On the whole, the crypto market remains down — but a few cryptos have managed to buck this trend. The biggest success story comes from TRX, up 9.1%, while GMT rose by 2.6% and DFI by 2.5%. Surprisingly, DOGE made a small comeback and saw its price increase by 1.3%.
The number of cryptocurrencies that fell in value is much more significant than the gainers. Those that fell saw some big swings, ZIL dropped 30.9%, AXS 28.1%, FTM 26.3%, and many more weren’t far behind.
BTC dropped by a modest 2.1%; similarly, the ETH value fell by 2.8%. SOL experienced a much starker fall down by 9.1%, and XRP also took a hit by dropping down 12.6%. We’re still in a day-traders market so careful how you go and always keep an eye on your risk.
Crypto News
$285m for Bored Apes’ Otherwise
The Bored Apes Yacht Club (BAYC) is already one of the most popular NFT projects. Still, it made big moves recently by raising $285 million for its latest offering: The metaverse project Otherwise, which sells NFTs representing virtual land plots in a new social crypto platform. But while this was great news for BAYC, the buyers didn’t fare so well.
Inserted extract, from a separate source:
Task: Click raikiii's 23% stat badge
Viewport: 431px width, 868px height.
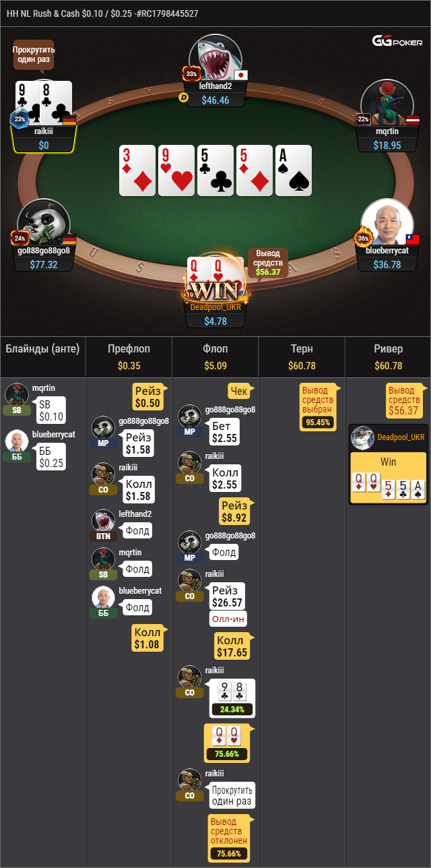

Otherside has made headlines for charging shockingly high Ethereum gas fees — it’s estimated that around $176 million went toward fees in the busiest 24-hour period alone. There’s speculation over whether the gas fees will be at least partly refunded by BAYC.
Wikipedia Stops Accepting Crypto Donations
Wikipedia has announced that it plans to stop accepting donations in the form of cryptocurrency, stating environmental concerns as the main reason. This decision follows three months of debates on the topic after a contributor claimed that the acceptance of digital currencies functions as a kind of endorsement for crypto, which contradicts the organization’s sustainability commitment. Most voters (71.7%) were in favor of the proposal.
Solana and Rari Capital Hacked
Solana had a nasty surprise over the weekend. An influx of traffic swarmed the network, getting past safeguards and overriding the validators that keep the proof-of-stake protocol going. The result was that block production completely stopped for around seven hours, leaving the Solana team scrambling to get things back on track. The incident contributed to the SOL token crashing drastically on Saturday night, but things seem to be recovering now the network is back on track.
Yet Solana wasn’t the only crypto protocol to struggle with hackers last week. The DeFi lender Rari Capital (known as Fei Protocol before merging with Rari) lost $80 million at the hands of hackers. The hack comes after the protocol lost $10.6 million to hackers around a year ago. Rari has now paused all borrowing while it secures the network and has announced that no other funds stored in the protocol are at risk. It’s offering a $10 million bounty for anyone who can return the funds lost.
Juno Concerned by Large Token Owners
Whales (a term for individuals that hold a disproportionately large number of tokens for a protocol) have long posed an ideological dilemma for the crypto community. On the Juno blockchain, a whale was accused of using its position to claim more tokens than it was entitled to in an airdrop.
Since then, the protocol has been figuring out how to deal with this individual, and a proposal was put forward in March to revoke their tokens. Finally, a vote has passed this proposal, and the funds will be secured by a smart contract controlled by the community, ensuring members can vote on how the money will be used.
Belgium Pushes Forward on Anti-Money Laundering
As of last Sunday, crypto firms in Belgium have to register with authorities as part of the European Union’s anti-money laundering legislation. New organizations must register immediately, while those already trading have until June to put forward their details. Companies that fail to comply could face a $10,500 fine or even jail. This creeping legislation has been a theme of recent months and appears to be an attempt to replicate the restrictions imposed on exchange-listed stock investors.
However, the European Banking Authority recently revealed that it doesn’t yet think it’s necessary to impose restrictions on banks since the crypto markets are still relatively small. It will monitor the sector carefully to monitor risks, though.
Disclosure: The author is not a licensed or registered investment adviser or broker/dealer. They are not providing you with individual investment advice. Please consult with a licensed investment professional before you invest your money.
Tim Thomas has no positions in the stocks, ETFs, mutual funds, forex, cryptocurrencies, or commodities mentioned.